**Goal**
Retype the lines from the very first one through the line with "(x=400, y=572)", reproducing each one exactly.

++++ Data lines

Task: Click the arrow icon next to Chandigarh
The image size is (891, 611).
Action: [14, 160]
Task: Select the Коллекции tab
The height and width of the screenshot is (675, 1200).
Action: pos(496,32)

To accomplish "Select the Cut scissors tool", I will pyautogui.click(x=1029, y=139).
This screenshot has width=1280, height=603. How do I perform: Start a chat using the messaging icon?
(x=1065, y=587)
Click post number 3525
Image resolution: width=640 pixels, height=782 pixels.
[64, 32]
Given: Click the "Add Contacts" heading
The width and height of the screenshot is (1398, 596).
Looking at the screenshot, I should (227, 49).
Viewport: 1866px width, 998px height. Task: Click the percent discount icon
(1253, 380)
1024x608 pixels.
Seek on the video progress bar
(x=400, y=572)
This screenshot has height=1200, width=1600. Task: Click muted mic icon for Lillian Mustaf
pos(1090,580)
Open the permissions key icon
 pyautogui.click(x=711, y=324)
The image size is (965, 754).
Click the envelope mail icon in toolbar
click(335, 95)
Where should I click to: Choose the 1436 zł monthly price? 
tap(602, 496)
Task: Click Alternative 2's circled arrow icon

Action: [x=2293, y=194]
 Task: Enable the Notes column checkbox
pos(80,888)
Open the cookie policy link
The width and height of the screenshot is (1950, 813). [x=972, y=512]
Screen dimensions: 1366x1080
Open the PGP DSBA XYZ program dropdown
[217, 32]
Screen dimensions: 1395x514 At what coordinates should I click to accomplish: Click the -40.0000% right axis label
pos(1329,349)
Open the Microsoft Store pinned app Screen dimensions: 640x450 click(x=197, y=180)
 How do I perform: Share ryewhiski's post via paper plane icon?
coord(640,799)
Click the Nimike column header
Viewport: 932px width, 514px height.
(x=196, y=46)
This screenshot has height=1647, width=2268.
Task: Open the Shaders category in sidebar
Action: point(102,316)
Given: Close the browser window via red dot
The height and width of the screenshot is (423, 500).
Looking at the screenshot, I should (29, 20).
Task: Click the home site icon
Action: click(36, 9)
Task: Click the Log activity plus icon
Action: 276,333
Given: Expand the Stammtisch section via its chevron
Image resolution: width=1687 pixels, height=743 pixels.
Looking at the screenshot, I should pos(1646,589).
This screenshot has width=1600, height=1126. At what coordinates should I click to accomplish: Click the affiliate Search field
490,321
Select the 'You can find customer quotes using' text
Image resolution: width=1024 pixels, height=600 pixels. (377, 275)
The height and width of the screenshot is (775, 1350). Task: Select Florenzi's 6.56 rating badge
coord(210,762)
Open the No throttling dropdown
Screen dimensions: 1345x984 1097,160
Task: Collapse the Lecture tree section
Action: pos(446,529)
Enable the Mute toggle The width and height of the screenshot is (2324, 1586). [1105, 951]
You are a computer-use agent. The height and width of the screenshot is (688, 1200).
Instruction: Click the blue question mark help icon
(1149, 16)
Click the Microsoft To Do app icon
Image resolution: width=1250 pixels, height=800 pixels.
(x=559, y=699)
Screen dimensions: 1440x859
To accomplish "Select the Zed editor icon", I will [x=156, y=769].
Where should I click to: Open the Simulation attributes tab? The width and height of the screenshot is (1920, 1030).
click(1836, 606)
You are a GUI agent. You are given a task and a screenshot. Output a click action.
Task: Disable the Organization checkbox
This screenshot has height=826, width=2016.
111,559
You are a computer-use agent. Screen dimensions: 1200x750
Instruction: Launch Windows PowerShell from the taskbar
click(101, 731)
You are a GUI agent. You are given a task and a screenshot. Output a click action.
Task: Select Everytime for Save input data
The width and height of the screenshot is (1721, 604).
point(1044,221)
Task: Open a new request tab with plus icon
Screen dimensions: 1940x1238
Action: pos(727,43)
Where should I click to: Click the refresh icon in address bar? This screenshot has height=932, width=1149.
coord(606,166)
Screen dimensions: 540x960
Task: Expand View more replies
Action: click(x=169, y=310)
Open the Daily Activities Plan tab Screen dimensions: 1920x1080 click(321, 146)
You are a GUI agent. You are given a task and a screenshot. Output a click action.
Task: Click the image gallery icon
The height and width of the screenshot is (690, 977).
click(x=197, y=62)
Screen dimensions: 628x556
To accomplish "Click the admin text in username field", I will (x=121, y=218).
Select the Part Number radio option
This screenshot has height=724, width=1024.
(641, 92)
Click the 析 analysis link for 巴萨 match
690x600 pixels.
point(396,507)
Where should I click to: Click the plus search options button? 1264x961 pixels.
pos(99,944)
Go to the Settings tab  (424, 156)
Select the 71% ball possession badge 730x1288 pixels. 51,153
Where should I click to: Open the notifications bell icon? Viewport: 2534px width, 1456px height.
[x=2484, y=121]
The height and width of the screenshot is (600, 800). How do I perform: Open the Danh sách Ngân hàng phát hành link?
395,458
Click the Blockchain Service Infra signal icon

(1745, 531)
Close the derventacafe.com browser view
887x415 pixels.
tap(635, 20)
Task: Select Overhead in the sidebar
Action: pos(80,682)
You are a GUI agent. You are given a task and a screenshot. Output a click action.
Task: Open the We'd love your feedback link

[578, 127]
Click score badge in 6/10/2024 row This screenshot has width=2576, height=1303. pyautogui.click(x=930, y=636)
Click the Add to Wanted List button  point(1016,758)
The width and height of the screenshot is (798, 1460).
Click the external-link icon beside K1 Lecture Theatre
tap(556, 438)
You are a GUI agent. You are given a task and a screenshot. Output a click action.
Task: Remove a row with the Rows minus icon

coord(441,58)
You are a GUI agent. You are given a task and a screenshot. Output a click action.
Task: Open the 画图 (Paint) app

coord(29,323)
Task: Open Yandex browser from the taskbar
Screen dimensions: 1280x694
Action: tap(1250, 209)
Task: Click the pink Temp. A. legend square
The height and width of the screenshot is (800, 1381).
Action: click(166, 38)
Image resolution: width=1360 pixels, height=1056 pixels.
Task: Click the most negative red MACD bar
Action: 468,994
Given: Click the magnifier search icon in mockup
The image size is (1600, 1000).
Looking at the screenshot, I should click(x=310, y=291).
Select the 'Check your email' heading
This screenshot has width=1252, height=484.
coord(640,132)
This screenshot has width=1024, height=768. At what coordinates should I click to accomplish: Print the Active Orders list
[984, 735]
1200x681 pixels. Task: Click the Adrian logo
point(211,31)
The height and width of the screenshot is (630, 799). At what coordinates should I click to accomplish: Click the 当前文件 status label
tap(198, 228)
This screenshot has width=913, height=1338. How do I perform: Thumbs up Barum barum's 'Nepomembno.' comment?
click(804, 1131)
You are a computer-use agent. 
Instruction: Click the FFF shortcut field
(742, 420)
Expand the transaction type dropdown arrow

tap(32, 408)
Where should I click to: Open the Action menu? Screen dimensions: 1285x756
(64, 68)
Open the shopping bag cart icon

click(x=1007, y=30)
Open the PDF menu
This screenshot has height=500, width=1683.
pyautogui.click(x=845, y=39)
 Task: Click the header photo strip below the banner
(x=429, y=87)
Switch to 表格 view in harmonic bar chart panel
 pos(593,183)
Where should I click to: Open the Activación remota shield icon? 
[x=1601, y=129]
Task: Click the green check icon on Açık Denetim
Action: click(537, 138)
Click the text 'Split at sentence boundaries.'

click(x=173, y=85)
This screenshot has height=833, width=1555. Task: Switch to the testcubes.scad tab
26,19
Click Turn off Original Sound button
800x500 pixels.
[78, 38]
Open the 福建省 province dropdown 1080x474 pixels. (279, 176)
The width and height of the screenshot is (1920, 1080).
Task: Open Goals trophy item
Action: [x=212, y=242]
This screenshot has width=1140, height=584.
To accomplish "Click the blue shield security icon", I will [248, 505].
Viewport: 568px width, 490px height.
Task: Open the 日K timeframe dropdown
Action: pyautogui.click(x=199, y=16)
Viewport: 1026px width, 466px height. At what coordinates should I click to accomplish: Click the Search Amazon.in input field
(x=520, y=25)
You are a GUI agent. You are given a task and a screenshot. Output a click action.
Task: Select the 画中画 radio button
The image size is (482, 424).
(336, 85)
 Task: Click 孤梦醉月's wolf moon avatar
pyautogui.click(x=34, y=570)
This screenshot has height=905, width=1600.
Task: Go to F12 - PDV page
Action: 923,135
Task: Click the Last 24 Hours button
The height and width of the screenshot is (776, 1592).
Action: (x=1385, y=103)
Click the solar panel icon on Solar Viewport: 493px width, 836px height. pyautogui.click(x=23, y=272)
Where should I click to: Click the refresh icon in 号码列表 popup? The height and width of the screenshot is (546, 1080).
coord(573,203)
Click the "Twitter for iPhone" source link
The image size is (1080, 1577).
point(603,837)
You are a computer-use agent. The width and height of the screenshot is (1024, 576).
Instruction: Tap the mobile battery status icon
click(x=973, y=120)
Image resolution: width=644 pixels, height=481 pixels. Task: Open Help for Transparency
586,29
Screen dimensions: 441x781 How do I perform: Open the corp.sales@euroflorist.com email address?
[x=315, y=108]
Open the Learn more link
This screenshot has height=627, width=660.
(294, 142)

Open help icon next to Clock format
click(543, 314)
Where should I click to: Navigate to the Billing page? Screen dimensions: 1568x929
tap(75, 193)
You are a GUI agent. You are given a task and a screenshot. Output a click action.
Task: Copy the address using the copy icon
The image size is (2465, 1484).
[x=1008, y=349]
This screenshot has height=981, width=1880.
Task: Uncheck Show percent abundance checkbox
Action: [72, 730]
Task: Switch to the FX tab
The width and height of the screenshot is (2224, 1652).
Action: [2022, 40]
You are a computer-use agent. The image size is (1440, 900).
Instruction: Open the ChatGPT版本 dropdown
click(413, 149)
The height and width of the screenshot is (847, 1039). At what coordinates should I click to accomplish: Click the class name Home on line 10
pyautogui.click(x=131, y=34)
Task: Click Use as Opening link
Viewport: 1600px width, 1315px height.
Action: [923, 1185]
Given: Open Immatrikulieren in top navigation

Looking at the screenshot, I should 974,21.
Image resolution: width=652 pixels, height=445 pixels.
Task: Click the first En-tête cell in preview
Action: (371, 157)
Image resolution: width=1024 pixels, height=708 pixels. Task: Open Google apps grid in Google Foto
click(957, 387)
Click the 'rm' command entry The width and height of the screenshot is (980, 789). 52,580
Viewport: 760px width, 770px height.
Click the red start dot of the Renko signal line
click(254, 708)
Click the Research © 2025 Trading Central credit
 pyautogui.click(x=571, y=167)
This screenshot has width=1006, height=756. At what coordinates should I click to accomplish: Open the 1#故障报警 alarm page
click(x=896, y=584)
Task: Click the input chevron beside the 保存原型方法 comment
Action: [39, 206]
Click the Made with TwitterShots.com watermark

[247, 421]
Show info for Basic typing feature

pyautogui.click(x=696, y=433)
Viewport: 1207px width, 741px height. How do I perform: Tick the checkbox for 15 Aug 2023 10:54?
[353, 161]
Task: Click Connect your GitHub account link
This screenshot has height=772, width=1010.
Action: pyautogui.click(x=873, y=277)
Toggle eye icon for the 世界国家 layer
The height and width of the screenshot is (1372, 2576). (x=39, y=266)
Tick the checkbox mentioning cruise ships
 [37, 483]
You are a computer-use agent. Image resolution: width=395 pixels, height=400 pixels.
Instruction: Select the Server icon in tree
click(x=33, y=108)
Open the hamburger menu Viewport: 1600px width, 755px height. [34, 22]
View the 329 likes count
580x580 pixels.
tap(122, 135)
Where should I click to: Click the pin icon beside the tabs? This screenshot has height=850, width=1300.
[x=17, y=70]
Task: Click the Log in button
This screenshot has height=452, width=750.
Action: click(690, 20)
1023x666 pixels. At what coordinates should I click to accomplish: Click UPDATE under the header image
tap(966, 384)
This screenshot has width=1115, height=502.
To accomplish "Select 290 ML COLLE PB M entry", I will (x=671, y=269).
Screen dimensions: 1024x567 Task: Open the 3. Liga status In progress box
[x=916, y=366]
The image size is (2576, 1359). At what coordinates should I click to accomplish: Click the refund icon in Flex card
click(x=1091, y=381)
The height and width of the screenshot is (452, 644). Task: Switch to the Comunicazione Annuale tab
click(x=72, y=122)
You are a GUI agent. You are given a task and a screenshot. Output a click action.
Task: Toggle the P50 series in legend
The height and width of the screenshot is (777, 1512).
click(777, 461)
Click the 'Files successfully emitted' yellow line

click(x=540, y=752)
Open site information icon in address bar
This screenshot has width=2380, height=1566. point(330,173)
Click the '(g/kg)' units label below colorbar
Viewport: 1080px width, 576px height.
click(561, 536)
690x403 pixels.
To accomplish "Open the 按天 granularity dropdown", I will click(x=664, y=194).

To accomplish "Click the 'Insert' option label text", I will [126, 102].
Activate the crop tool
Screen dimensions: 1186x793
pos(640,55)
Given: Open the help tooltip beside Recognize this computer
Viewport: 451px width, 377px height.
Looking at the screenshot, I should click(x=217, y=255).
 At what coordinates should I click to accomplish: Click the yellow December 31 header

++++++++

**Result of this task**
Task: Click the arrow icon next to Chandigarh
The image size is (891, 611).
Action: [14, 160]
Task: Select the Коллекции tab
The height and width of the screenshot is (675, 1200).
Action: pos(496,32)

To accomplish "Select the Cut scissors tool", I will pyautogui.click(x=1029, y=139).
This screenshot has width=1280, height=603. How do I perform: Start a chat using the messaging icon?
(x=1065, y=587)
Click post number 3525
Image resolution: width=640 pixels, height=782 pixels.
[64, 32]
Given: Click the "Add Contacts" heading
The width and height of the screenshot is (1398, 596).
Looking at the screenshot, I should (227, 49).
Viewport: 1866px width, 998px height. Task: Click the percent discount icon
(1253, 380)
1024x608 pixels.
Seek on the video progress bar
(x=400, y=572)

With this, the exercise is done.